**Exercise instructions**
Begin with the opening line of the records and extract each line through the one holding "Task: Switch to the 15m interval"; pictures are not part of the copy.
::: Given records
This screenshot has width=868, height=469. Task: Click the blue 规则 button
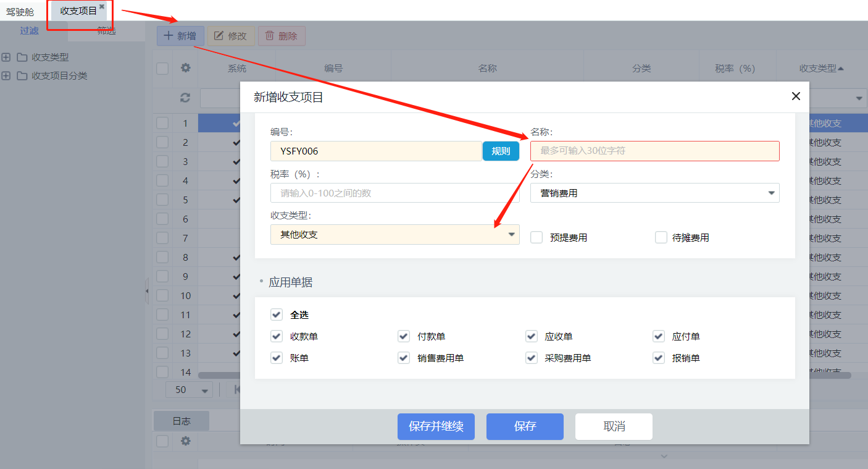tap(501, 151)
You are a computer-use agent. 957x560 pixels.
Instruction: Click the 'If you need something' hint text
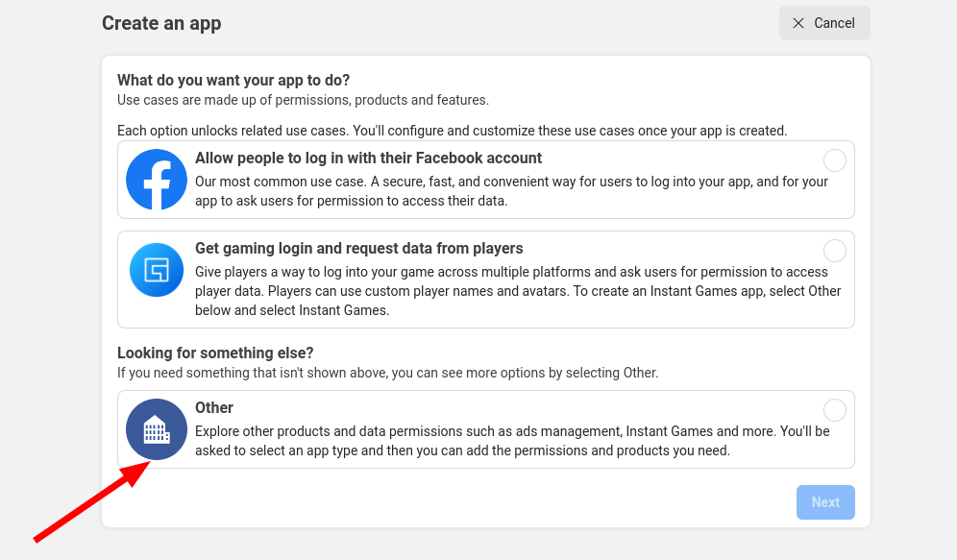[x=387, y=373]
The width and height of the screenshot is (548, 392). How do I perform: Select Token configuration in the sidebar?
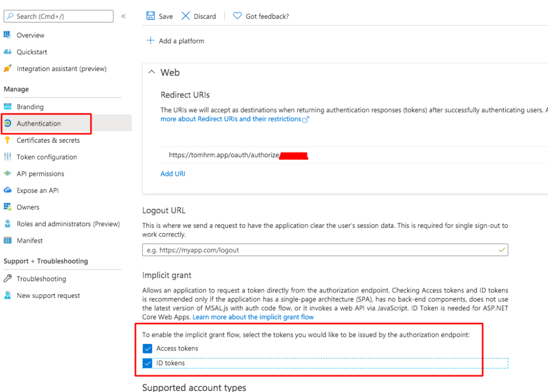point(47,157)
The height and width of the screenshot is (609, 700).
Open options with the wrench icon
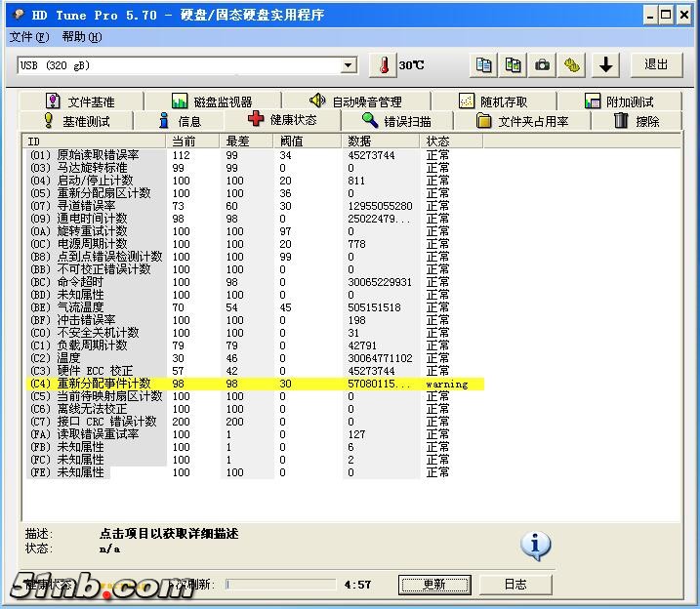click(x=572, y=65)
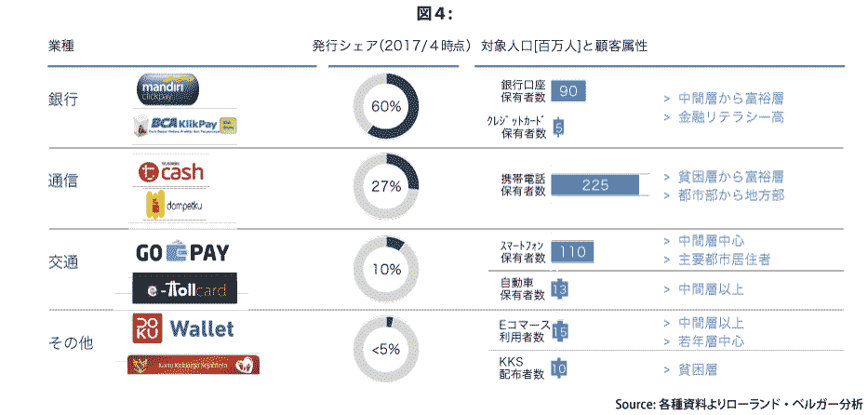Select the 10% donut chart
The image size is (868, 415).
386,270
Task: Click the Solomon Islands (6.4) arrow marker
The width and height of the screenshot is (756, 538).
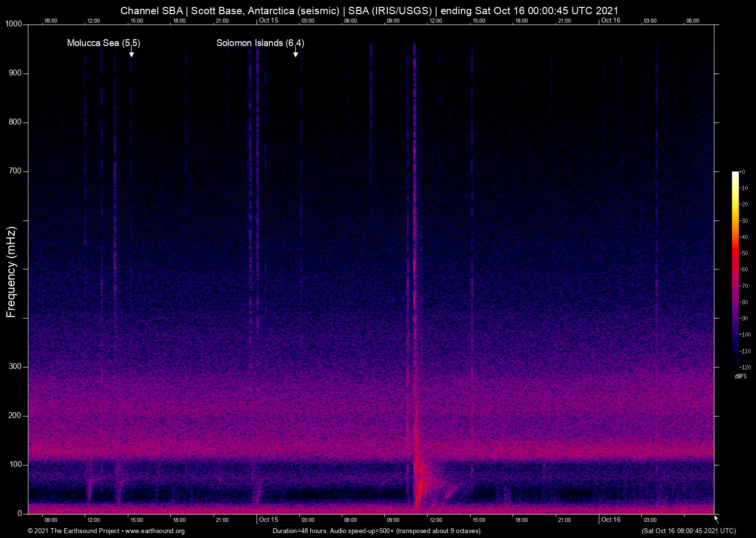Action: [296, 54]
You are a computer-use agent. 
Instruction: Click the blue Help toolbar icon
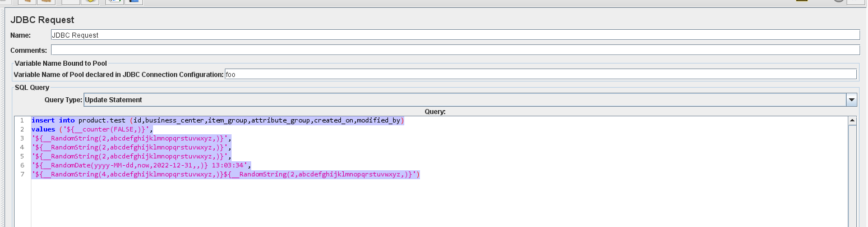[x=133, y=2]
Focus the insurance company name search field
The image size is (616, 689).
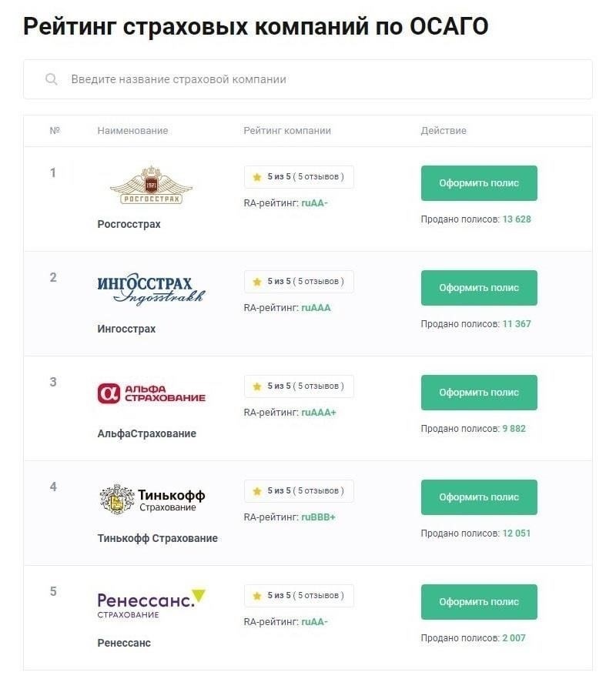click(307, 79)
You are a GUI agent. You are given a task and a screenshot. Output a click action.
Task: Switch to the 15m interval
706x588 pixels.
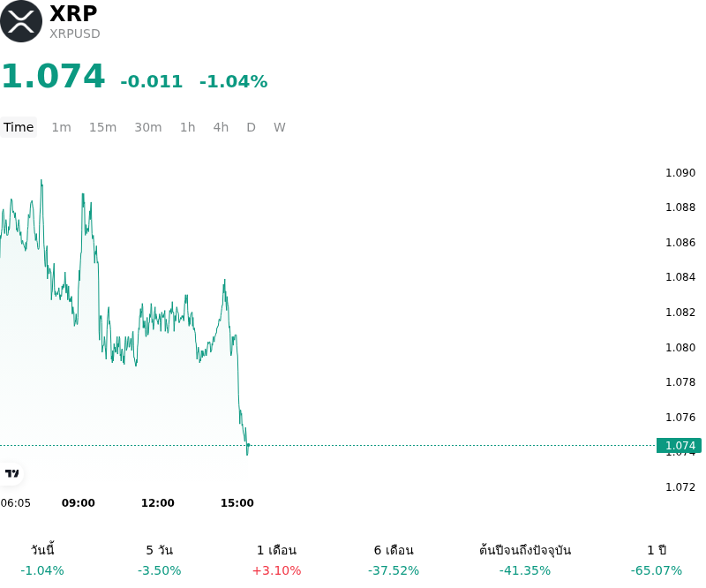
::::::
**Exercise result**
This screenshot has width=868, height=469. Task: Click the blue 规则 button
tap(501, 151)
You are a computer-use agent. 957x560 pixels.
Instruction: Click the 'If you need something' hint text
[x=387, y=373]
The width and height of the screenshot is (548, 392). How do I perform: Select Token configuration in the sidebar?
point(47,157)
The height and width of the screenshot is (609, 700).
Open options with the wrench icon
click(x=572, y=65)
Select the 10% donut chart
The image size is (868, 415).
386,270
Task: Click the Solomon Islands (6.4) arrow marker
The width and height of the screenshot is (756, 538).
Action: [296, 54]
You are a computer-use agent. 
Instruction: Click the blue Help toolbar icon
[x=133, y=2]
Focus the insurance company name search field
The image size is (616, 689).
click(307, 79)
You are a GUI agent. You are given a task and a screenshot. Output a click action.
Task: Switch to the 15m interval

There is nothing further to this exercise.